Aquileo | How to Create AWS Data Lake

Organizations today generate massive volumes of structured, semi-structured, and unstructured data that require scalable and flexible storage solutions. An AWS Data Lake enables centralized ingestion, storage, cataloging, and querying of data at scale while maintaining security and compliance.
It allows businesses to store raw data first and analyze it later for dashboards, real-time analytics, and machine learning.

Built using services like Amazon S3, AWS Glue, AWS Lake Formation, AWS Athena, and IAM.
Stores data in its original format without requiring predefined structure.
Supports diverse analytics workloads including BI, real-time processing, and ML.
Provides elastic, secure, and cost-effective architecture for data-driven decision making.

Data Lake Architecture

The following diagram illustrates the AWS Data Lake Architecture and its components are discussed clearly in the below sections:

Data source: The first layer in Data Lake Architecture is the Data Source, where the data journey starts, where insightful data originates, and the data ingestion layer gathers data from these Data Sources. Data sources can be different places such as IoT devices, social platforms, databases, cloud applications, wearable smart devices, etc. Data from different sources can be classified into 3 types:

1. Structured Data: Structured data can be defined as most organized format of data. Example of structured data: Database and Excel spreadsheet.

2. Semi-structured Data: Semi structured data has some extent of organization but less organized as compared to structured data. Semi-structured data does not fit into tables. Example of semi-structured data: HTML, CSV, JSON and XML.

3. Unstructured Data: This is the type of data which is not organized and doesn’t have a pre-defined format. Example of Unstructured Data: images, videos, sensor data, and audio recordings.

Data Ingestion: Data ingestion layer also referred as “Raw data layer” gathers and ingest raw data into the data lake from multiple data sources. It acts as a first checkpoint where data enters the data lake, data enters in the data lake in either batch mode or real-time mode, before performing further processes.
Batch Mode: In batch mode, data is collected and ingested in a batches or group. This is scheduled interval-based process of data ingestion.
Real-time Mode: In this type of mode, data is ingested into the lake as soon as the data is generated. Real time is also called as streaming processing.

Data storage & Processing

At this layer, collected raw data from various data sources is stored. Here, data stored in its original format whether in structured, semi-structured or unstructured form. After storing raw data, transformation process takes place at same layer. For further analysis, it is required data to be transformed and cleaned.

This process includes operations such as cleaning, normalization, and modification:

Removing and correcting errors and inconsistencies in the data.
Including additional information.
In Normalization, data arranged in an easier way to understand, ensuring consistency.

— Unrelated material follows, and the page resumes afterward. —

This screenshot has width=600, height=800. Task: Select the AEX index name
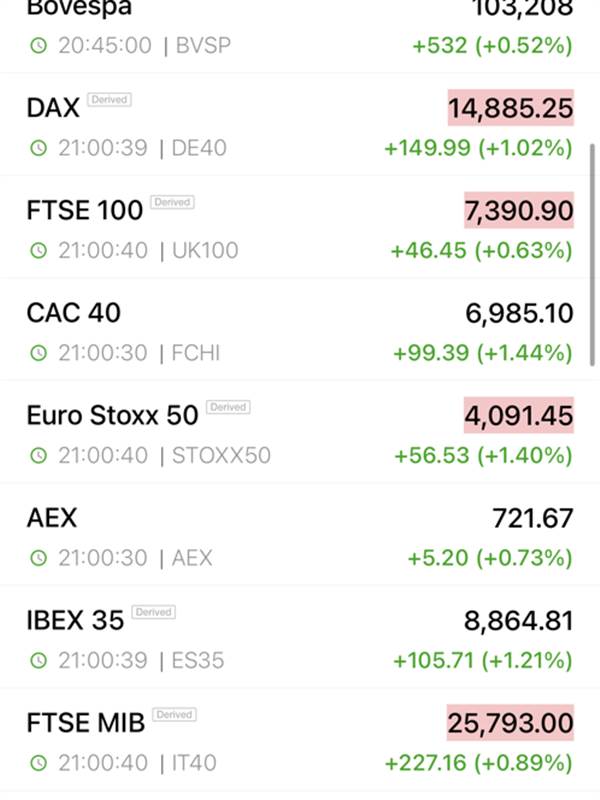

After transformation process, the data will be modified, clean, and organized as per requirements and referred as “trusted data or true data or processed data”. It will Become more reliable and suitable for further analysis or machine learning models.

Analytical Sandboxes: An analytical sandbox layer is secured, testing environment. This layer provides a dedicated environment within a data lake architecture, where data scientists, analysts or researchers tests and experiment and explore the data and derive insights, without compromising the integrity or quality of the data. Transformed data and raw data both imported into the analytical sandboxes.
Data Consumer: As we delve further into the architecture, we reach the Data consumer layer. At this layer, the data is accessible and available once all preceding processes have been completed. This is where the data is ready for analysis and insights generation.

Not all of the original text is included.